Third-party liabilities, increasing exposure to geopolitical cyber factors, and other emerging factors are shaping the industry’s actuarial approach
An annual business insurance industry survey of trends in claims for damages pertaining to cyber risk has announced that ransomware remained a top cyber risk for organizations globally while business email compromise incidents have been on the rise and will increase further in the ‘deep fake’ era.
Other emerging threats recorded in the claims include: the growing reliance on cloud services; an evolving third-party liability landscape that means higher compensation and penalties; as well as the impact of a shortage of cybersecurity professionals. Such a list of potential vulnerabilities means that today, a firm’s cybersecurity resilience is scrutinized by more parties than ever before, including global investors, meaning many firms now rank it as their major environmental, social, and governance (ESG) risk concern, the report noted.
Cyber insurance industry statistics
Industry data indicated a record 623m ransomware attacks in 2021, double that of 2020. Although frequency reduced by 23% globally during the first half of 2022, the year-to-date total still exceeds that of the full years of 2017, 2018 and 2019, while Europe saw attacks surge over this period. Also:
- Considering that ransomware claims accounted for well over 50% of all cyber claims in 2020/2021, the industry forecasts that ransomware will be causing US$30bn in damages to organizations globally by 2023.
- Double and triple extortion now the norm. Besides the encryption of systems, sensitive data is increasingly stolen and used as a leverage for extortion demands to business partners, suppliers or customers.
- Supply chain attacks have emerged as a significant risk.
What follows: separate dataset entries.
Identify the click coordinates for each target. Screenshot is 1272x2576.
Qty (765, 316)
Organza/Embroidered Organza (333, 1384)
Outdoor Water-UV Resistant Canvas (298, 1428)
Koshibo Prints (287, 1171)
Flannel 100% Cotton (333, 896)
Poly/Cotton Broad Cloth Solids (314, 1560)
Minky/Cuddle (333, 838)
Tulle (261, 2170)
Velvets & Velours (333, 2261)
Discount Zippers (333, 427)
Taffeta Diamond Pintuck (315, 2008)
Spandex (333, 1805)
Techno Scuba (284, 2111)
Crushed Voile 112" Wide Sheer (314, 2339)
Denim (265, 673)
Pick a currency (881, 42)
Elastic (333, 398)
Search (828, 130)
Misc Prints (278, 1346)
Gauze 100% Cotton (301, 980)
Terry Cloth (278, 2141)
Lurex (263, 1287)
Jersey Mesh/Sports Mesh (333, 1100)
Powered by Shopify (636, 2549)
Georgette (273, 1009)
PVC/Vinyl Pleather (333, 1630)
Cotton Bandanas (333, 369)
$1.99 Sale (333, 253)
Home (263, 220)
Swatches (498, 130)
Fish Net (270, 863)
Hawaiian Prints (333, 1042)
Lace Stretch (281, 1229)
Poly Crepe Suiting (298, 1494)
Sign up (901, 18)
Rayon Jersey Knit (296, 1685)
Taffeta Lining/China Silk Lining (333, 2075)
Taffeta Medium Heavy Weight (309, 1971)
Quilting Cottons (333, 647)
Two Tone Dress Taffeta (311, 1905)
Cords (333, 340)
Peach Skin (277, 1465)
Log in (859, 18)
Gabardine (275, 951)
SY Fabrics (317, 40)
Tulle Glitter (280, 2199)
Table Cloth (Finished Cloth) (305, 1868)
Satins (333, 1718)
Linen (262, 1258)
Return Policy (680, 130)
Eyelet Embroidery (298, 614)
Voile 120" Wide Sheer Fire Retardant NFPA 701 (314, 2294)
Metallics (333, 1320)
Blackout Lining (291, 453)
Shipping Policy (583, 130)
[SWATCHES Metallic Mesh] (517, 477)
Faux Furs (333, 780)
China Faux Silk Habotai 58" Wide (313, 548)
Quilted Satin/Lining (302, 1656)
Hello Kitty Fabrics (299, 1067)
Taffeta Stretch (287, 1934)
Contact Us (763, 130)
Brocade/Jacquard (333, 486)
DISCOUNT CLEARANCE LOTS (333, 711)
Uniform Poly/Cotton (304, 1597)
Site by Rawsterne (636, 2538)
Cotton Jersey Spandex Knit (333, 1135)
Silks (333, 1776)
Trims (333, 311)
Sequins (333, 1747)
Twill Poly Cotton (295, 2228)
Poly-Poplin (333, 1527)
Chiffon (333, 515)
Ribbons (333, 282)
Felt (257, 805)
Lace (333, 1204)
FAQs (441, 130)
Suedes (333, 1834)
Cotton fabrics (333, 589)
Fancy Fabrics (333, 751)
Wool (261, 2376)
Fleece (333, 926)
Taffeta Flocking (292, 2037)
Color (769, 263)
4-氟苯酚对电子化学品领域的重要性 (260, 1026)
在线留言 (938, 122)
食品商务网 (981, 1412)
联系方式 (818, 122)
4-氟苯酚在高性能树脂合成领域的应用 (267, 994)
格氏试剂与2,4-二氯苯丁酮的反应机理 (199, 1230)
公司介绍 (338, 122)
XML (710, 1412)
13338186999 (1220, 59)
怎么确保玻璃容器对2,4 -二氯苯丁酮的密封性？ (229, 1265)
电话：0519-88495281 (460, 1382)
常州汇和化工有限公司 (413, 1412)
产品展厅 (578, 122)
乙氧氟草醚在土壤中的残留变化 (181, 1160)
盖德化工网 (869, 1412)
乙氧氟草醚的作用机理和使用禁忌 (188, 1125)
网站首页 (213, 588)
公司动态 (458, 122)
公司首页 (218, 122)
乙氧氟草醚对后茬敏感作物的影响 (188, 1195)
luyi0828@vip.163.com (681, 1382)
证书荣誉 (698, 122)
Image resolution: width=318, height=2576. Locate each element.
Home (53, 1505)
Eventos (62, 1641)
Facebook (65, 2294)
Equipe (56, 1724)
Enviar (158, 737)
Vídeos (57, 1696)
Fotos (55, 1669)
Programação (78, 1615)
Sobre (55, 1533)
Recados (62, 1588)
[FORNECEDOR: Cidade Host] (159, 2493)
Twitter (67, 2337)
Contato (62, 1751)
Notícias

Increasingly, ransomware gangs use the threat of disruption to pressure firms into paying ransoms, with manufacturing companies particularly vulnerable.
- Ransomware severity is likely to remain a key threat for businesses, fueled by the growing sophistication of gangs and rising inflation, which is reflected in the increased cost of IT and cybersecurity specialists.
- Business email compromise attacks continued to rise, totaling US$43bn globally from 2016 to 2021 according to the FBI, with a 65% spike in scams between July 2019 and December 2021 alone.
- The war in Ukraine, together with wider geopolitical tensions, is a major factor reshaping the cyber threat landscape as it increases the risk of espionage, sabotage and destructive cyber-attacks against companies with ties to Russia and Ukraine, as well as allies and those in neighboring countries. State-sponsored cyber acts could potentially target critical infrastructure, supply chains or corporations. Although acts of war are typically excluded from traditional insurance products, the risk of a hybrid cyber war has accelerated efforts in the insurance market to address the issue of war and state-sponsored cyberattacks in wordings and provide clarity of cover for customers.
- Third-party liability, including regulatory fines and penalties, is becoming more relevant with advances in technology. Almost any cyber incident — including double-extortion ransomware — can lead to litigation and demands for compensation from affected parties.
In response to a more complex risk environment and increasing cyber claims activity, the insurance industry is more diligently assessing companies’ cyber risk profiles. To ensure a sustainable business, industry players are increasingly “on integrating cyber risks into captive programs and other alternative risk transfer concepts.”
According to Scott Sayce, Global Head of Cyber, AGCS, which released the industry threat report: “Most companies will not be able to evade a cyber threat. However, it is clear that organizations with good cyber maturity are better equipped to deal with incidents. Even when they are attacked, losses are typically less severe due to established identification and response mechanisms. Although we see good progress, our experience also shows that many companies still need to strengthen their cyber controls, particularly around IT security training, better network segmentation for critical environments and cyber incident response plans and security governance. As a cyber insurer we are willing to go beyond pure risk transfer, helping clients to adapt to a changing risk landscape and raising their protection levels.”